Skip to 2 minutes and 53 seconds And a dice is a random event, we don’t have any control over where that dice lands. He played this game with participants and he said OK, if you guess the number that comes up on the dice that I’m about to roll, you’re going to get a monetary prize. Something that people clearly desired. And people had the choice to either guess that dice roll before the experimenter rolled the dice, or after the experimenter rolled the dice. Either way they wouldn’t see it until they actually said their guess. People actually preferred to guess the number before the dice was rolled rather than after. Because they believed that they would have control over the outcome if they said it before rather than after.
Skip to 3 minutes and 34 seconds In either way it’s a random event, but people have the illusion of control. They believe that they have control over chance events. Another great demonstration of this was demonstrated in a publication in the magazine Science, by two researchers Jennifer Whitson and Adam Galinsky. And they actually show that when we feel like we lack control in our environment, we’re more likely to believe or to imagine patterns in the world that don’t actually exist. So they found in this study that when people felt like they lack control, they were more likely to see, or imagine they saw meaningful images and absolute visual static. So in situations where we lack control, we actually believe that we have control.

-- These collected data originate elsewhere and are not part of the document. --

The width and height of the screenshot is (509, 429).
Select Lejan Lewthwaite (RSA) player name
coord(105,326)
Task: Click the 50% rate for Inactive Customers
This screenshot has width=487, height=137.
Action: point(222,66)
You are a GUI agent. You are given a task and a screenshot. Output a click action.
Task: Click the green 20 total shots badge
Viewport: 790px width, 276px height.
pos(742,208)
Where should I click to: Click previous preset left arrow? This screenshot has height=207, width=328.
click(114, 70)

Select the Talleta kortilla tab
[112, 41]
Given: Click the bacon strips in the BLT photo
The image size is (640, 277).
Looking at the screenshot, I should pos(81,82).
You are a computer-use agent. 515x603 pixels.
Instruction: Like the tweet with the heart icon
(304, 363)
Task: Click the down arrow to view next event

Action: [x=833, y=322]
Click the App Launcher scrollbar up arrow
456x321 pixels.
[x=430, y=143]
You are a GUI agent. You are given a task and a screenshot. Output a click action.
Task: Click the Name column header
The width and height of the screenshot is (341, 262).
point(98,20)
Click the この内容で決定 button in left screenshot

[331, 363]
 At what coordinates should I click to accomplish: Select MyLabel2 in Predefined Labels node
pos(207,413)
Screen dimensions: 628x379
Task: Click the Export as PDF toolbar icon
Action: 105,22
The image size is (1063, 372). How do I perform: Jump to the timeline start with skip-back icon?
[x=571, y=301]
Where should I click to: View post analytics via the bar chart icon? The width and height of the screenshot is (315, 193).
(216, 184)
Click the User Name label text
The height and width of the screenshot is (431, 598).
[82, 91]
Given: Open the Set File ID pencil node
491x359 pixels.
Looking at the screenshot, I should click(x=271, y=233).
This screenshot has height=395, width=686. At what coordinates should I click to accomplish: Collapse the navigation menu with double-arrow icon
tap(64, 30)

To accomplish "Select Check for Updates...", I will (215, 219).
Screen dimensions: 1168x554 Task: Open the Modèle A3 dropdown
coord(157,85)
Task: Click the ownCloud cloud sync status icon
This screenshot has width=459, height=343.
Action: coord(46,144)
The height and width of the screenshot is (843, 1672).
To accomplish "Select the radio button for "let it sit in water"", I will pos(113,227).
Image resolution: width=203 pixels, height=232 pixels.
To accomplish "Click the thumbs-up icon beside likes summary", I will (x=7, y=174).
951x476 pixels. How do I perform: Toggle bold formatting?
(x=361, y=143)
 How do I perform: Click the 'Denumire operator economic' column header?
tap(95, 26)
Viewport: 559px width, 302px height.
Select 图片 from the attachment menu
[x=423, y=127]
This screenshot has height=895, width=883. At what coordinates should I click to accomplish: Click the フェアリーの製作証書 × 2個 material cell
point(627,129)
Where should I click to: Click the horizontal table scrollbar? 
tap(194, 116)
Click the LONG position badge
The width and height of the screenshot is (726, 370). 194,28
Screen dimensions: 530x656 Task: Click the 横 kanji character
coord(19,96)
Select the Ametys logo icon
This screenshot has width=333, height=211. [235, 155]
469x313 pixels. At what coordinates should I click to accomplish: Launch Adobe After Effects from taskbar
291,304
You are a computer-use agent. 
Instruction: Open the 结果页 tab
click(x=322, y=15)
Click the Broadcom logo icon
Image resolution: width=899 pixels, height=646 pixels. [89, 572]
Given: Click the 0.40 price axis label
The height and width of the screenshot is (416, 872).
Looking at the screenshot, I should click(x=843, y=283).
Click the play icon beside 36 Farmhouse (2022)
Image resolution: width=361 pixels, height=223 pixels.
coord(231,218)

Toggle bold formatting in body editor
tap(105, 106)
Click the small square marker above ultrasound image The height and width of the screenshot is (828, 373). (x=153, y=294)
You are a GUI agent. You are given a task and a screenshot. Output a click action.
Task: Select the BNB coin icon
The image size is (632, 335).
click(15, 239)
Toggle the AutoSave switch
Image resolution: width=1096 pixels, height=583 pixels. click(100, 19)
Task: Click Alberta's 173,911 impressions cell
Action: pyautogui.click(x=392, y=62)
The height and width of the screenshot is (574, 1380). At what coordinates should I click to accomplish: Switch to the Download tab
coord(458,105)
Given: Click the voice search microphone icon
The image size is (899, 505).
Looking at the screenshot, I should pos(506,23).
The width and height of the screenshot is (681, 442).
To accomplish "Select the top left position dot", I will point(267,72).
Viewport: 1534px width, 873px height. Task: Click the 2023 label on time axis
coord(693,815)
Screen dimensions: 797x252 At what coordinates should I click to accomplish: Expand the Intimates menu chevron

Skip to 4 minutes and 20 seconds Random situations, situations that are very complex, we feel like we’re lacking control. And the last heuristic I’m going to talk about is the representative heuristic. This is the extent to which we notice an event based on how much it conforms to a pre-existing belief we have about the world. So if we think for example, that two things are related to one another, we might tend to notice instances of these things coexisting the world, and ignore those situations that don’t represent our pre-existing view. So I want to take an example, and as an American, I think I can insult other Americans. But let’s say I have a belief that Americans are loud and obnoxious.
Skip to 5 minutes and 1 second So every time I see a loud and obnoxious American, this represents my way of seeing the world, I’m going to notice it, it’s going to be salient to me. And this noticing, the salience, is going to lead to what’s known as an illusory correlation. Over time, I’m actually going to believe that these two things, Americans and being loud, are correlated, or related to each other. And this illusory correlation is going to lead to a belief. So this representative heuristic, believing that two things are related, and noticing those instances, ignoring instances that don’t confirm my way of seeing the world, leads me to believe there’s a correlation that Americans are loud. I’m not going to notice the quiet, soft, polite Americans.
Skip to 5 minutes and 45 seconds And this illusory correlation is the basis of why human beings stereotype. And stereotype is the topic I’m going to talk about in the next lecture. I’m going to talk about how complexity in our environment leads us to stereotype other individuals.
Decision making in a complex environment
This video explores how complexity influences our decision making.